What special dietary instructions should I follow?

Unless your doctor tells you otherwise, continue your normal diet.

What should I do if I forget a dose?

Take the missed dose as soon as you remember it with food. However, if it is almost time for the next dose, skip the missed dose and continue your regular dosing schedule. Do not take a double dose to make up for a missed one.

What side effects can this medication cause?

Eluxadoline may cause side effects. Tell your doctor if any of these symptoms are severe or do not go away:

  • nausea
  • vomiting

Some side effects can be serious. If you experience any of these symptoms, stop taking eluxadoline and call your doctor immediately:

  • pain that begins in the upper stomach area but may spread to the back or shoulder with or without nausea and vomiting
  • constipation lasting more than 4 days

Eluxadoline may cause other side effects. Call your doctor if you have any unusual problems while taking this medication.

If you experience a serious side effect, you or your doctor may send a report to the Food and Drug Administration's (FDA) MedWatch Adverse Event Reporting program online (http://www.fda.gov/Safety/MedWatch) or by phone (1-800-332-1088).

What should I know about storage and disposal of this medication?

Keep this medication in the container it came in, tightly closed, and out of reach of children. Store it at room temperature and away from excess heat and moisture (not in the bathroom).

Unneeded medications should be disposed of in special ways to ensure that pets, children, and other people cannot consume them. However, you should not flush this medication down the toilet. Instead, the best way to dispose of your medication is through a medicine take-back program. Talk to your pharmacist or contact your local garbage/recycling department to learn about take-back programs in your community. See the FDA's Safe Disposal of Medicines website (http://goo.gl/c4Rm4p) for more information if you do not have access to a take-back program.
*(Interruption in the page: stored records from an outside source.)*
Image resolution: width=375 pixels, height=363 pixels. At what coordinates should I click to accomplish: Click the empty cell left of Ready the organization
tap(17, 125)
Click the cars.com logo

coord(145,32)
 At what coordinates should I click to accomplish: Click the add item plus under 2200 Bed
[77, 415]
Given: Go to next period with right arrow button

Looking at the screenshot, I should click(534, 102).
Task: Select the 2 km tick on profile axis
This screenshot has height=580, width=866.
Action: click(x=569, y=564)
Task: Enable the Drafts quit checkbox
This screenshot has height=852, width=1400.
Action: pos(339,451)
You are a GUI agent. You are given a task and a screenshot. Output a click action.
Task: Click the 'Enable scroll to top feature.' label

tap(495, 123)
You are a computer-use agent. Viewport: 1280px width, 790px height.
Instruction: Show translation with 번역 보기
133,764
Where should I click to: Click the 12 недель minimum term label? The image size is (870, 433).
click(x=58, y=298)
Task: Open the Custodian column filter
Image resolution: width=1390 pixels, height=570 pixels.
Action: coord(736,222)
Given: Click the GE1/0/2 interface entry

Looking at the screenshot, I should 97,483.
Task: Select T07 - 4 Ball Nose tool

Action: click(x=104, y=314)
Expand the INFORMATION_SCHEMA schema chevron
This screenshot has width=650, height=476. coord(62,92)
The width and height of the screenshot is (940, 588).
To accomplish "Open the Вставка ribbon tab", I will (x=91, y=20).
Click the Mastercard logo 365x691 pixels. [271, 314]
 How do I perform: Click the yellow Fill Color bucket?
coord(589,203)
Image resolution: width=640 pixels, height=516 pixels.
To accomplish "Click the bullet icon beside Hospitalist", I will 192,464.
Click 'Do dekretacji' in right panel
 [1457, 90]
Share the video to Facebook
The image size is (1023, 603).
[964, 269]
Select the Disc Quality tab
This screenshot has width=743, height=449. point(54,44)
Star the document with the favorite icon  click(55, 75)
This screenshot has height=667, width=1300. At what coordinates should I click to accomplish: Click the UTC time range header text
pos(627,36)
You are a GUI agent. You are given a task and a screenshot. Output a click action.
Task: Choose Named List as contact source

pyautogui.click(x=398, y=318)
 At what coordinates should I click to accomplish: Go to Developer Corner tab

In case of emergency/overdose

In case of overdose, call your local poison control center at 1-800-222-1222. If the victim has collapsed or is not breathing, call local emergency services at 911.

What other information should I know?

Keep all appointments with your doctor.

Do not let anyone else take your medication. Eluxadoline is a controlled substance. Prescriptions may be refilled only a limited number of times; ask your pharmacist if you have any questions.

It is important for you to keep a written list of all of the prescription and nonprescription (over-the-counter) medicines you are taking, as well as any products such as vitamins, minerals, or other dietary supplements. You should bring this list with you each time you visit a doctor or if you are admitted to a hospital. It is also important information to carry with you in case of emergencies.